(foto LaPresse)

Meno Salvini

Fabio Massa

Ai milanesi non parla più e i volti della Lega sono Fontana e Zaia. Le difficoltà a Roma e il futuro

Sono giorni strani, a Milano. Giorni di iperattività telefonica, social ma poco sociale, con le autorità ognuna chiusa nel suo Palazzo. Da una parte Palazzo Marino con il sindaco Beppe Sala, dall’altra Palazzo Lombardia con il governatore Attilio Fontana e il frontman Giulio Gallera. Il primo va su Instagram, tutti i giorni. Il secondo, in televisione, tutti i giorni.
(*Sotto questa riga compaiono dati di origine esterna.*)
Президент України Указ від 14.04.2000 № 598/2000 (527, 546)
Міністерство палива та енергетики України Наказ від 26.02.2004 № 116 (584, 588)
Messaggi mattutini social e bollettini di guerra serali. La giornata politico-mediatica si scandisce così, bipartita. In mezzo, qualche polemicuccia.

 

Chi altro c’è, sulla scena mediatica? Nessuno. Soprattutto, non c’è Matteo Salvini. Il leader leghista non “parla” ai milanesi e ai lombardi ormai da molto tempo, settimane. Sembra una vita fa, quando lui, proprio come Beppe Sala e altri invitava a non chiudere Milano e ad affollare ristoranti e pub. Poi, è cambiato tutto. E’ emerso Attilio Fontana. L’uomo moderato, mite, che pure ha metaforicamente preso per la collottola Giuseppe Conte, nel momento più incompreso (da Roma) della crisi. E’ stato lapidato per la sua mascherina, poi riabilitato quando la crisi si è dimostrata davvero grave. Esattamente come Luca Zaia, prima sul rogo per la questione dei topi e dei cinesi e oggi invece elogiato per la politica sui tamponi, anche se in contrasto con le linee guida dell’Istituto superiore di Sanità. Sullo sfondo, aggiungendo anche le scaramucce per avere il via libera da Roma per l’ospedale di Fiera, c’è sempre, mai sopito, lo scontro tra autonomisti e centralisti. Uno scontro che Salvini, quando era al Viminale, ha cercato disperatamente di dribblare (facendo molto arrabbiare i suoi) puntando tutto sulla sicurezza. Ma adesso, con le due regioni in emergenza, la Lega sempre di più ha la faccia dei due governatori. Certo, al momento nessuno può pensare che una Lega al 30 per cento possa fare a meno di Matteo Salvini. Però oggi Salvini è in difficoltà sul piano nazionale, con la sua opposizione dura e pura ma senza sbocchi, mentre sul terreno dell’emergenza non ho molto da dire, e deve affidarsi ai suoi due “backup”. Amministratori validi e – soprattutto nel caso di Fontana – per nulla competitor in eventuali sfide interne. Del resto, che dovesse puntare sui governatori piuttosto che su polemiche che oggi paiono lunari (tipo quelle sui migranti), l’aveva capito anche lui, se prima dell’avvento del virus Cigno Nero aveva organizzato una convention proprio per opporre il buongoverno delle Regioni a quello di Roma. Ma a lungo andare, il prevalere della Lega “governante” su quella di propaganda potrebbe raddrizzare un po’ il timone del Capitano.

 

C’è però una strana analogia, oggi, tra la situazione di Salvini e quella di Beppe Sala. Così come Salvini soffre il protagonismo di Conte e deve lasciare il campo a Fontana e Zaia, allo stesso modo Sala soffre il ruolo di Fontana. In questo momento, è chi ha le leve del governo che guida il gioco. Non stupisce il calo di popolarità di Salvini, e lo spazio risicato di Sala. Ma anche avere le leve in mano, in questo momento, ha i suoi costi. La Lombardia è la regione più colpita, e non è difficile immaginare che arriveranno polemiche sulla gestione della crisi e magari anche inchieste. Se hanno messo nel mirino Sala che ha salvato l’Expo (una grande vittoria per l’Italia), figurarsi se non metteranno sul banco degli imputati chi ha gestito un’emergenza sanitaria che per sua natura è una sconfitta per tutti. Si vedrà, alla riapertura di via Freguglia, si potrebbe scommettere. E in quel momento bisognerà capire se Matteo Salvini sarà riconoscente ai suoi colonnelli che oggi tengono la scena e tengono accesa la luce nella Lega di lotta e di governo.